Dependency diagrams

With Version 1.4 due by the end of December, we’ve just made our final implementation decision regarding dependency diagrams.

Over the past month, the team has produced literally hundreds of diagrams, testing fourteen different approaches to diagram generation.

The short list of implementation technologies came down to three Javascript libraries – Mermaid,VisJS and Cytoscape.

Mermaid’s Dagre layout algorithm produced the best technical appearance in diagrams, but its layout engine experienced severe difficulties when diagrams became more complex. Development is lagging, and is dependent on an unsupported core library.

VisJS was good, but it suffered from hierarchy layout problems, as well as labelling conflicts in diagrams. I think VisJS is more generally powerful, but fell back in our use case.

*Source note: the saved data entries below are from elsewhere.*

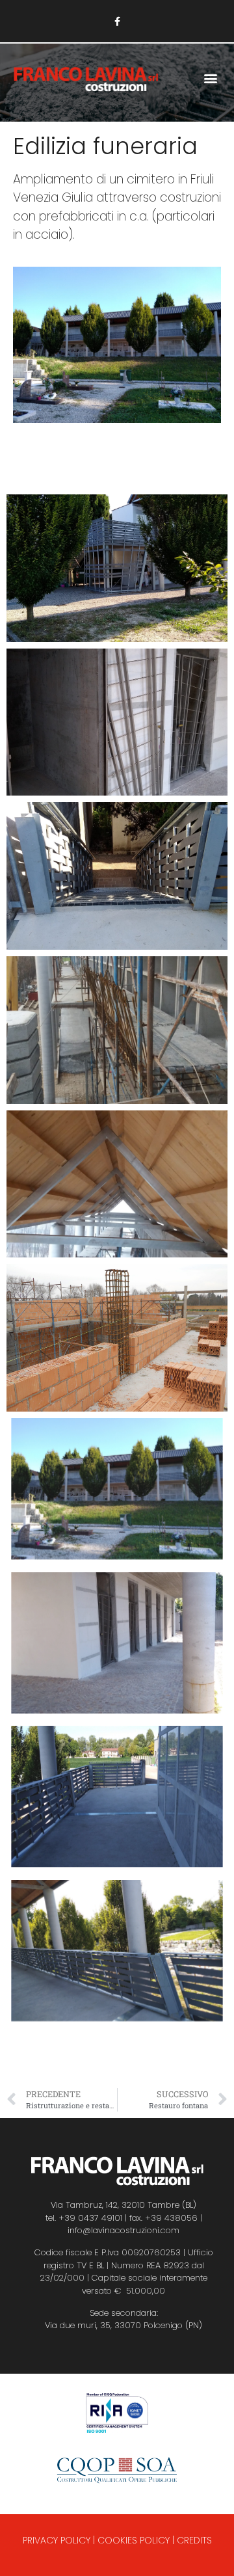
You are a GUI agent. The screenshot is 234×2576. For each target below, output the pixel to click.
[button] (210, 77)
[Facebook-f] (116, 21)
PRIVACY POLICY (56, 2540)
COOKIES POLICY (134, 2540)
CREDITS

The best compromise solution was Cytoscape. It is in active (and enthusiastic) development, has a growing selection of layout algorithms, does the best job of laying out our diagrams, and supports features we need such as custom colours and tooltips.

Here’s a sample of what you can expect with the coming release of V1.4.

DependencyDiagram

Release 1.3.11

This release fixes a couple of minor errors, and makes some productivity improvements to existing functions.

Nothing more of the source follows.